# NCEES Power 71



## yaoyaodes (Dec 7, 2021)

Can anyone help me understand this. The question said that maximum power is 5000MW occurs at angle 90 degree. if the power angle is 90 degree, does it mean it's pure reactive power? if it's reactive power, why the maximum power is MW instead of MVAR? For solution, why we use 3* 8.165 square * 50? should we calculate with angles?


----------



## Zach Stone P.E. (Dec 7, 2021)

Hi @yaoyaodes,

I'll do my best to answer your questions:



> The question said that maximum power is 5000MW occurs at angle 90 degree.



The maximum power formula comes from the real power transformer formula:

Pmax = (|E1|•|E2| / X) sin(δ)​
Where δ is the angle between the two voltages E1 and E2​
The maximum value of sin(δ) is sin(90º) = 1.

An angle of anything other than δ = 90 degrees results in a value of sin(90º) < 1, which decreases the amount of power transformer.

Therefore, the maximum amount of power occurs when the electrical torque angle (how far the rotor leads the stator poles by) is equal to δ = 90º, and the resulting maximum power is calculated by:

Pmax = (|E1|•|E2| / X) sin(90º)​​Pmax = (|E1|•|E2| / X)•(1)​​Pmax = (|E1|•|E2| / X)​



> if the power angle is 90 degree, does it mean it's pure reactive power?
> 
> 
> > if it's reactive power, why the maximum power is MW instead of MVAR?



This formula calculates the amount of real power in watts transferred from the leading voltage source to the lagging voltage source, in this case from VA (the generator on the left) to VB (the generator on the right).




> For solution, why we use 3* 8.165 square * 50? should we calculate with angles?



I = 8,165A<45º is the amount of line current from generator A on the left to generator B on the right.

Using the power formula S1ø = |I|²Z, we can calculate the amount of *single-phase* power absorbed in the line. Since the line is purely reactive (Z = 0 + j50Ω), the power will be *reactive power* (S1ø = 0 +jQ1ø) in *VARs*:

S1ø = |I|²•Z​​Q1ø = |I|²•X​​Q1ø = |8,165A|²•(50Ω)​​Q1ø = 3,333.4 MVAR​
This is the amount of *single-phase* reactive power absorbed in just one out of the three (XL = 50Ω) line conductors since it is a three-phase system.

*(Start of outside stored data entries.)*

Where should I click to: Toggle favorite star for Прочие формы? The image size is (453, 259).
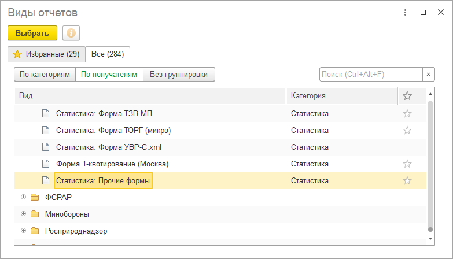407,181
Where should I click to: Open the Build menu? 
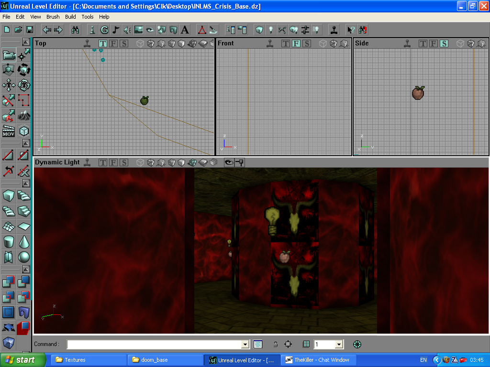(x=70, y=17)
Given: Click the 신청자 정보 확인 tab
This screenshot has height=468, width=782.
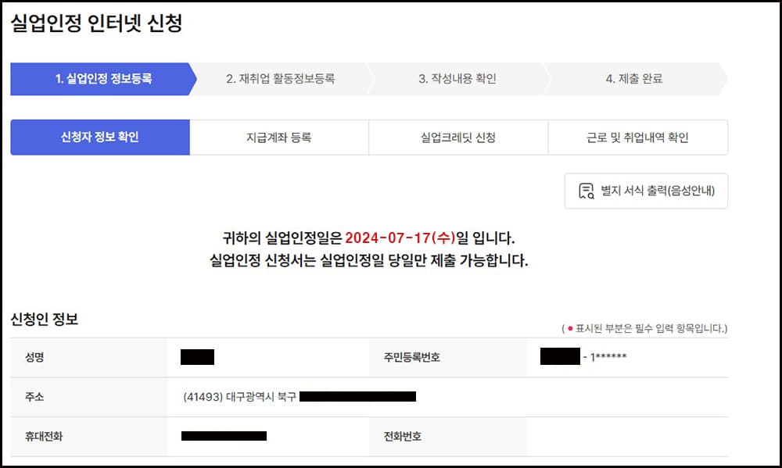Looking at the screenshot, I should pos(99,137).
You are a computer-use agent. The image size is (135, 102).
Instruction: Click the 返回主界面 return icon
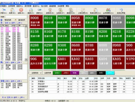[x=121, y=11]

To calculate the total *three-phase *reactive power absorbed in the entire three-phase system, we have to account for not just one of the line conductors but by all three. We can do this by multiplying single-phase power by three (3):

Q3ø = 3•Q1ø​​Q3ø = 3(3,333.4 MVAR)​​Q3ø = 10,000 MVAR​​*The total amount of reactive power losses in the transmission line is approximately 10,000 MVAR.*


If you are looking for more help, these are the types of topics we explore in much more depth in our online class for the new CBT format of the PE exam. You can sign up today for the Free Trial by clicking on the button in my signature below, or by visiting www.electricalpereview.com.


----------



## HDPower (Dec 31, 2021)

Zach Stone P.E. said:


> Hi @yaoyaodes,
> 
> I'll do my best to answer your questions:
> 
> ...



Hi Zach,
I believe NCEES provided a wrong solution for this question, and you just simply follow their approach.

The active power and reactive power flow from Bus a to Bus b, while the reactance between the buses is X is as follow:

P = Va.Vb.sin(delta)/X
Q = Va.(Va-Vb.cos(delta))/X

If we consider that your approach is correct, the active power should be equal to zero: P=I^2*R, R=0 => P=0

Please see the answer in the attachment.


----------



## Zach Stone P.E. (Jan 4, 2022)

HDPower said:


> Hi Zach,
> I believe NCEES provided a wrong solution for this question, and you just simply follow their approach.
> 
> The active power and reactive power flow from Bus a to Bus b, while the reactance between the buses is X is as follow:
> ...



The question is asking for the amount of reactive power (Q), as opposed to active power (P) absorbed in the line during max power conditions. 

During max power conditions you'll have the max current flowing from bus A to bus B. 

This is the amount of current flowing through the line and is responsible for the reactive power absorbed in the line.


----------